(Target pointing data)
####################
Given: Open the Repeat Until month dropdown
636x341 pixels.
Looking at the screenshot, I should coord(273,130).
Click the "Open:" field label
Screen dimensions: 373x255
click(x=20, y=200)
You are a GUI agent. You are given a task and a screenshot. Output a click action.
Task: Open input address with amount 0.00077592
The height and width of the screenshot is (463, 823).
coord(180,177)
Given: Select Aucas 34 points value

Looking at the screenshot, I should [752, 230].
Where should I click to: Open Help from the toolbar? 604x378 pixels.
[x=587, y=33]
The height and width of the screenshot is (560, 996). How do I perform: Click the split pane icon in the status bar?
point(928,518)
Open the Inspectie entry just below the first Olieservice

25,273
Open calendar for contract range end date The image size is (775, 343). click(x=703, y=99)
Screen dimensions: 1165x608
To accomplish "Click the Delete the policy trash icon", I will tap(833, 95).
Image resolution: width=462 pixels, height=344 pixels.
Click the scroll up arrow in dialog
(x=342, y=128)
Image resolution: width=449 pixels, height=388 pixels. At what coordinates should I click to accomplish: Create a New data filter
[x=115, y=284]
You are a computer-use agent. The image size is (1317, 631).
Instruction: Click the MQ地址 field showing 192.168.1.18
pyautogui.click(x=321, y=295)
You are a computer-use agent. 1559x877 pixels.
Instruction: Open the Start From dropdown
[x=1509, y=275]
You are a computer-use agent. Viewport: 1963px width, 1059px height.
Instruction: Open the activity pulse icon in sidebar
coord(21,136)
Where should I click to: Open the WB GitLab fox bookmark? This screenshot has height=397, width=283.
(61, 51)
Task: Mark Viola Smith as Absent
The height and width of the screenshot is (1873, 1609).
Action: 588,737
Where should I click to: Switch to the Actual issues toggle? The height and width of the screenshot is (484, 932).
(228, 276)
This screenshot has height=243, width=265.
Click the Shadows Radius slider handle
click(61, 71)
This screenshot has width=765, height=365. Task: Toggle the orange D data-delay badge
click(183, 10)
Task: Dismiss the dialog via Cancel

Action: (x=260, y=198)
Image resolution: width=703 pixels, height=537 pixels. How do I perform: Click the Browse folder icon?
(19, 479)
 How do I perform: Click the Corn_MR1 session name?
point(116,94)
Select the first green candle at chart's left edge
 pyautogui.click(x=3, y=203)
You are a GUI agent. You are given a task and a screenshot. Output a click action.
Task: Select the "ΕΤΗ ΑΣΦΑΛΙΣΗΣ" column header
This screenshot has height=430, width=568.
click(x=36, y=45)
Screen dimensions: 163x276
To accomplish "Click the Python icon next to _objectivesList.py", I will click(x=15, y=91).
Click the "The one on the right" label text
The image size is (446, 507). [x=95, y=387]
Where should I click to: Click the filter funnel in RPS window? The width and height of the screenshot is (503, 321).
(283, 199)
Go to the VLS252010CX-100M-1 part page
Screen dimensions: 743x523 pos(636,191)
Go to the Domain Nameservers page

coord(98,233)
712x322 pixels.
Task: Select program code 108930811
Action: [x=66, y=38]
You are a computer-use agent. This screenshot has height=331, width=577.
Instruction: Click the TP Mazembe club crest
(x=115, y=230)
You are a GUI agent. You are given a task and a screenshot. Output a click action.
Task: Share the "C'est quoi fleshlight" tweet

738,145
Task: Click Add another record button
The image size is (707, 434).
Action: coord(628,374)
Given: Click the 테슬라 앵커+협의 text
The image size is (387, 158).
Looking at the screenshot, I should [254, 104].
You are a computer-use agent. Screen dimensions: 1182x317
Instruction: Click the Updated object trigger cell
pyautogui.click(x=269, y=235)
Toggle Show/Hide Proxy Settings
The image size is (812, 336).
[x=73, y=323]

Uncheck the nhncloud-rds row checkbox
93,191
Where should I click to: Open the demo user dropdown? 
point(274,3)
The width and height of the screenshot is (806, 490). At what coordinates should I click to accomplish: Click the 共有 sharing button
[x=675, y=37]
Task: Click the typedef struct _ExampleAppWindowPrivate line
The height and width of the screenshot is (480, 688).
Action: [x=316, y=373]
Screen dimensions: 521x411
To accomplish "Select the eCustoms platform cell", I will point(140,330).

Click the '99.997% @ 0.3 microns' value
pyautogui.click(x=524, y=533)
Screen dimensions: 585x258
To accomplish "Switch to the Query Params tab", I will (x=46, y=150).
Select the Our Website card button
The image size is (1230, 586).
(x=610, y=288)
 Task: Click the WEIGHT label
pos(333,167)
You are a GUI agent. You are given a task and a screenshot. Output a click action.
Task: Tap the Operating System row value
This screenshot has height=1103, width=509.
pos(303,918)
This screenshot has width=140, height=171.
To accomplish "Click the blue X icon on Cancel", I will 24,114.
####################
### Given request
Format the data above as a numbered list, leaving out the blank lines.

### Written solution
1. Given: Open the Repeat Until month dropdown
2. 636x341 pixels.
3. Looking at the screenshot, I should coord(273,130).
4. Click the "Open:" field label
5. Screen dimensions: 373x255
6. click(x=20, y=200)
7. You are a GUI agent. You are given a task and a screenshot. Output a click action.
8. Task: Open input address with amount 0.00077592
9. The height and width of the screenshot is (463, 823).
10. coord(180,177)
11. Given: Select Aucas 34 points value
12. Looking at the screenshot, I should [752, 230].
13. Where should I click to: Open Help from the toolbar? 604x378 pixels.
14. [x=587, y=33]
15. The height and width of the screenshot is (560, 996). How do I perform: Click the split pane icon in the status bar?
16. point(928,518)
17. Open the Inspectie entry just below the first Olieservice
18. 25,273
19. Open calendar for contract range end date The image size is (775, 343). click(x=703, y=99)
20. Screen dimensions: 1165x608
21. To accomplish "Click the Delete the policy trash icon", I will tap(833, 95).
22. Image resolution: width=462 pixels, height=344 pixels.
23. Click the scroll up arrow in dialog
24. (x=342, y=128)
25. Image resolution: width=449 pixels, height=388 pixels. At what coordinates should I click to accomplish: Create a New data filter
26. [x=115, y=284]
27. You are a computer-use agent. The image size is (1317, 631).
28. Instruction: Click the MQ地址 field showing 192.168.1.18
29. pyautogui.click(x=321, y=295)
30. You are a computer-use agent. 1559x877 pixels.
31. Instruction: Open the Start From dropdown
32. [x=1509, y=275]
33. You are a computer-use agent. Viewport: 1963px width, 1059px height.
34. Instruction: Open the activity pulse icon in sidebar
35. coord(21,136)
36. Where should I click to: Open the WB GitLab fox bookmark? This screenshot has height=397, width=283.
37. (61, 51)
38. Task: Mark Viola Smith as Absent
39. The height and width of the screenshot is (1873, 1609).
40. Action: 588,737
41. Where should I click to: Switch to the Actual issues toggle? The height and width of the screenshot is (484, 932).
42. (228, 276)
43. This screenshot has height=243, width=265.
44. Click the Shadows Radius slider handle
45. click(61, 71)
46. This screenshot has width=765, height=365. Task: Toggle the orange D data-delay badge
47. click(183, 10)
48. Task: Dismiss the dialog via Cancel
49. Action: (x=260, y=198)
50. Image resolution: width=703 pixels, height=537 pixels. How do I perform: Click the Browse folder icon?
51. (19, 479)
52.  How do I perform: Click the Corn_MR1 session name?
53. point(116,94)
54. Select the first green candle at chart's left edge
55.  pyautogui.click(x=3, y=203)
56. You are a GUI agent. You are given a task and a screenshot. Output a click action.
57. Task: Select the "ΕΤΗ ΑΣΦΑΛΙΣΗΣ" column header
58. This screenshot has height=430, width=568.
59. click(x=36, y=45)
60. Screen dimensions: 163x276
61. To accomplish "Click the Python icon next to _objectivesList.py", I will click(x=15, y=91).
62. Click the "The one on the right" label text
63. The image size is (446, 507). [x=95, y=387]
64. Where should I click to: Click the filter funnel in RPS window? The width and height of the screenshot is (503, 321).
65. (283, 199)
66. Go to the VLS252010CX-100M-1 part page
67. Screen dimensions: 743x523 pos(636,191)
68. Go to the Domain Nameservers page
69. coord(98,233)
70. 712x322 pixels.
71. Task: Select program code 108930811
72. Action: [x=66, y=38]
73. You are a computer-use agent. This screenshot has height=331, width=577.
74. Instruction: Click the TP Mazembe club crest
75. (x=115, y=230)
76. You are a GUI agent. You are given a task and a screenshot. Output a click action.
77. Task: Share the "C'est quoi fleshlight" tweet
78. 738,145
79. Task: Click Add another record button
80. The image size is (707, 434).
81. Action: coord(628,374)
82. Given: Click the 테슬라 앵커+협의 text
83. The image size is (387, 158).
84. Looking at the screenshot, I should [254, 104].
85. You are a computer-use agent. Screen dimensions: 1182x317
86. Instruction: Click the Updated object trigger cell
87. pyautogui.click(x=269, y=235)
88. Toggle Show/Hide Proxy Settings
89. The image size is (812, 336).
90. [x=73, y=323]
91. Uncheck the nhncloud-rds row checkbox
92. 93,191
93. Where should I click to: Open the demo user dropdown? 
94. point(274,3)
95. The width and height of the screenshot is (806, 490). At what coordinates should I click to accomplish: Click the 共有 sharing button
96. [x=675, y=37]
97. Task: Click the typedef struct _ExampleAppWindowPrivate line
98. The height and width of the screenshot is (480, 688).
99. Action: [x=316, y=373]
100. Screen dimensions: 521x411
101. To accomplish "Select the eCustoms platform cell", I will point(140,330).
102. Click the '99.997% @ 0.3 microns' value
103. pyautogui.click(x=524, y=533)
104. Screen dimensions: 585x258
105. To accomplish "Switch to the Query Params tab", I will (x=46, y=150).
106. Select the Our Website card button
107. The image size is (1230, 586).
108. (x=610, y=288)
109.  Task: Click the WEIGHT label
110. pos(333,167)
111. You are a GUI agent. You are given a task and a screenshot. Output a click action.
112. Task: Tap the Operating System row value
113. This screenshot has height=1103, width=509.
114. pos(303,918)
115. This screenshot has width=140, height=171.
116. To accomplish "Click the blue X icon on Cancel", I will 24,114.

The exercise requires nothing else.